Baron menuruni anak tangga rumah keluarga Mike. Pikirannya teralih pada sikap Agnes yang tiba-tiba berubah. Dia memutar otak, tempo lalu bahkan Agnes terlihat sama sekali tak peduli padanya. Apa karena masalah perceraian kedua orang tuanya itu membuat Agnes kembali luluh? Atau kasihan padanya?

Sialnya, mengapa Baron memiliki waktu untuk memikirkan wanita?

Lelaki itu menggelengkan kepalanya cepat. Dia tak ingin pikirannya terusik oleh wanita manapun. Baron tetaplah Baron—lelaki yang tak akan luluh begitu saja dengan wanita.

"Lo lama banget sih? Mana Agnes?" tanya Mike yang ternyata menunggu Baron di ruang makan.

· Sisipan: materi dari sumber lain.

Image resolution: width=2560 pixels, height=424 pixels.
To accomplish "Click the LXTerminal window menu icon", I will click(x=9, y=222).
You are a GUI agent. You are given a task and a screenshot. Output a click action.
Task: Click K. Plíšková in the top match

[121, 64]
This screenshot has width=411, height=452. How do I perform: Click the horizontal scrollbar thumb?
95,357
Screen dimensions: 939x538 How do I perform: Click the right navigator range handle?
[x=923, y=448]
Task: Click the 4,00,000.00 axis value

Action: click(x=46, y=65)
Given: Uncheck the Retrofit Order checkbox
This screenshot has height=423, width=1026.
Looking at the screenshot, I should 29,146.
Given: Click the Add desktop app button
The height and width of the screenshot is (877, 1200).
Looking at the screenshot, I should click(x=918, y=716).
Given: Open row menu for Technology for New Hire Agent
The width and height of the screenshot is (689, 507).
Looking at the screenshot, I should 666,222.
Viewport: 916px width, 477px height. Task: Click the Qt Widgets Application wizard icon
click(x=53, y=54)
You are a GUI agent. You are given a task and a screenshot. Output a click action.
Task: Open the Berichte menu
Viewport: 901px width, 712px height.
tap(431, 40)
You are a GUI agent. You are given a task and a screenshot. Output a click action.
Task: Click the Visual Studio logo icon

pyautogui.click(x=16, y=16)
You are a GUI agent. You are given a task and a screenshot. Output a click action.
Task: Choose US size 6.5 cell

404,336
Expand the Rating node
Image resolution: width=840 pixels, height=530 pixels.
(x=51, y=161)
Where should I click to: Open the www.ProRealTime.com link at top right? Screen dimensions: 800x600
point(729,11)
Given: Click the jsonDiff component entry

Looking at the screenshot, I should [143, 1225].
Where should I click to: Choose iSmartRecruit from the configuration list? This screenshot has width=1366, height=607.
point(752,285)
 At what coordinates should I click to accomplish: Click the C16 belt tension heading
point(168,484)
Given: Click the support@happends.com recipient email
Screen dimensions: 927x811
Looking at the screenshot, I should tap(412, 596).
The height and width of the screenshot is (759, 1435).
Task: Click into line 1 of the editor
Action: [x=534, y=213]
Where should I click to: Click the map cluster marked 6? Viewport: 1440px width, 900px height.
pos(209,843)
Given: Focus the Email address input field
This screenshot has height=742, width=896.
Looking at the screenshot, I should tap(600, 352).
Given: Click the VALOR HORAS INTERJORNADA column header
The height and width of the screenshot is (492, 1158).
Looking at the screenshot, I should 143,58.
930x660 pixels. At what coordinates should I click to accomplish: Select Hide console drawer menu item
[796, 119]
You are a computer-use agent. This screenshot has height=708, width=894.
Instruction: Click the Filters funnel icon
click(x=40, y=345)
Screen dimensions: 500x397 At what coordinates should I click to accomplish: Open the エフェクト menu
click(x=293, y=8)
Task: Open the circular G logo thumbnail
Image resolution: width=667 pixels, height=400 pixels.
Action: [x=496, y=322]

"Sarapan di kamarnya," jawab Baron lantas mendudukkan dirinya di kursi sebelah Mike.

"Btw, lo belum jawab pertanyaan gue. Vero kemana? Lalu Bang Larry?"

Baron menghela napas kemudian menghendikkan bahu, "Gue nggak tahu, tapi kata satpam rumah Vero, dia belum pulang semalem jadi gue nggak berani nginep di rumahnya. Terus Bang Larry, you know lah ibunya sakit jadi dia tidur di rumah sakit," tuturnya panjang lebar. Hanya dengan Mike lah Baron bisa seterbuka itu.

"Tadi nyokap gue bilang, lo boleh tinggal sampai lo udah tenang," ucap Mike dan diangguki saja oleh Baron.

Jujur saja, Baron tak berniat tinggal lama di rumah Mike. Dia tak ingin menjadi beban di sana. Terlebih di rumah itu terdapat Agnes, wanita yang Baron tolak cintanya dengan cara yang cukup menyakitkan—Baron harus cepat-cepat menemukan tempat tinggal.

"Gue nggak akan lama kok di rumah lo. Kayaknya gue mau sewa perumahan aja, atau nggak gue ke rumah nenek aja kali ya di Bandung?"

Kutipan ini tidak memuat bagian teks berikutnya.